The source novel of Wake in Fright is Australian and the film is close to it. This is Ted Kotcheff's adaptation of established material rather than the rage of an Auslaender. He is aided by his star Gary Bond's foreign status (British). Apart from Donald Pleasance as the quietly terrifying Doc (also British but you wouldn't know it from this role) everyone else is a local, not to the Yabba but to the bigger version of it that ends at the three mile limit in the drink of the surrounding oceans. At an early screening one irate bloke got to his feet and yelled, "that's not us!" Cast member Jack Thompson yelled back and louder, "It is us. Sit down!" 

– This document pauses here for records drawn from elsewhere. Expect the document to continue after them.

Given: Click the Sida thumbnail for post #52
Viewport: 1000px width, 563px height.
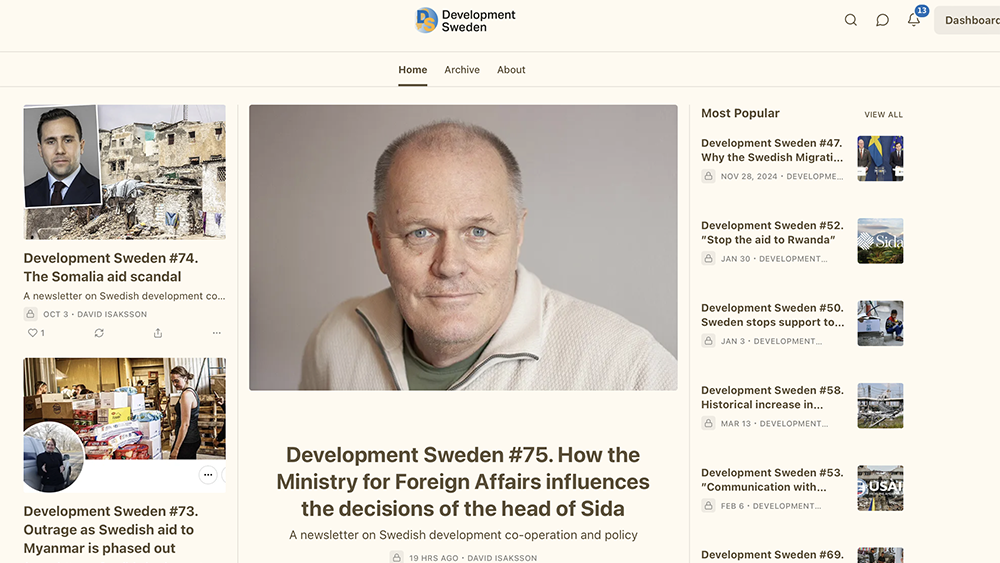Looking at the screenshot, I should (880, 241).
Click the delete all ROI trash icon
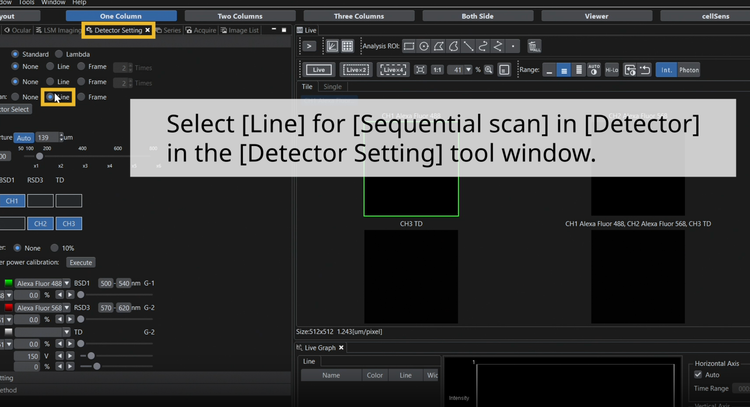The image size is (750, 407). point(534,46)
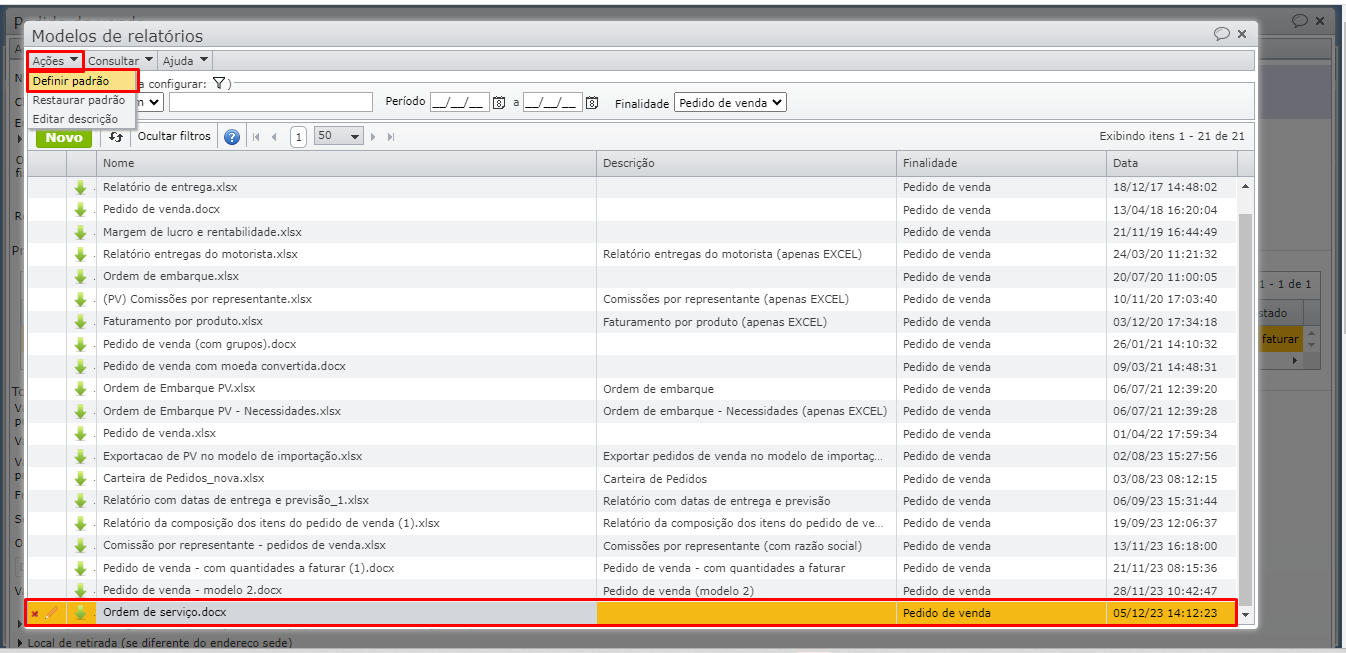Screen dimensions: 1346x653
Task: Expand the items-per-page 50 dropdown
Action: click(338, 137)
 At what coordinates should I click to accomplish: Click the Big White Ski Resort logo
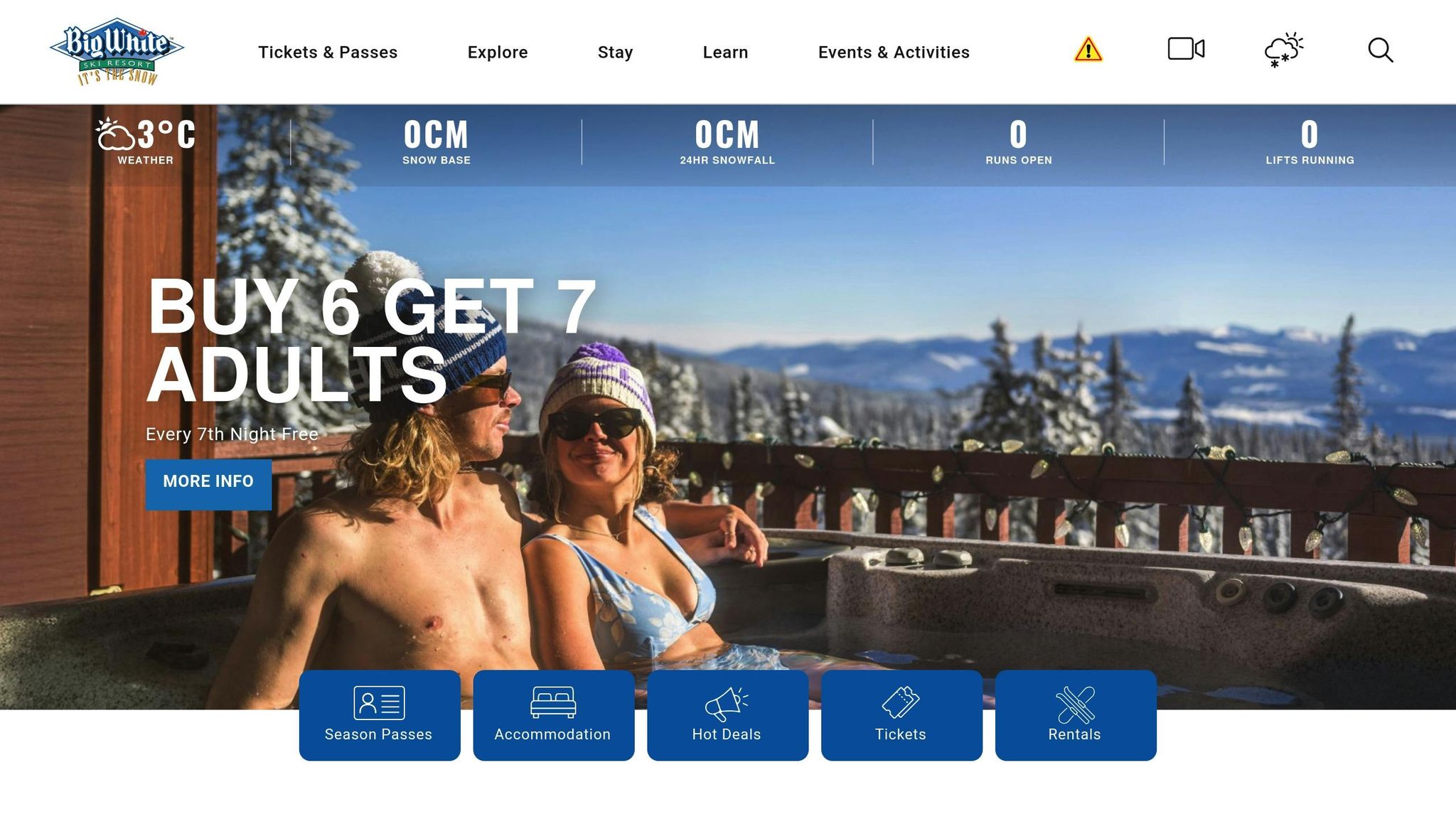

If you were to watch this and think that the Australia depicted here might have shamed us into a kind of social sobriety you should probably stay away from this one. A year after its release the Whitlam government was taken to victory in the federal election and began a scouring program of reform that brought the country out of the nineteenth century for the first time. Whitlam didn't last and as long lived as his legacy was its erosion by the worst of us continues to this day.

Sorry, got political. But that's the kind of response this film demands. Where are we now in relation to this corrosive culture? Your answer might not please you. I can at least recommend the Blu-Ray brought out in the last decade of the restored film. It's a stunner, compelling its viewers to feel the intense heat of the landscape, the breathless closeness of the pub and the mental haze of days sunken in ponds of beer and waste. There's a moment early on where a pre-ruined John is in the pub with Jock the cop (a bravely anti-type Chips Rafferty) and finishes the beer that the cop has bought him. Jock fixes him in a look that will not break until the ritual action is complete. John gets another round. He will not be sober again for what will feel like a lifetime.

The last one of these anniversary articles I did was on Walkabout. That is a film that could have been set anywhere with a wilderness but happened to be Australia. If Wake in Fright had been set on Mars it would still be about Australia.


PS - I mentioned the real animal violence in Walkabout. The roo hunt in Wake in Fright is also real and is worth reading about before you press play.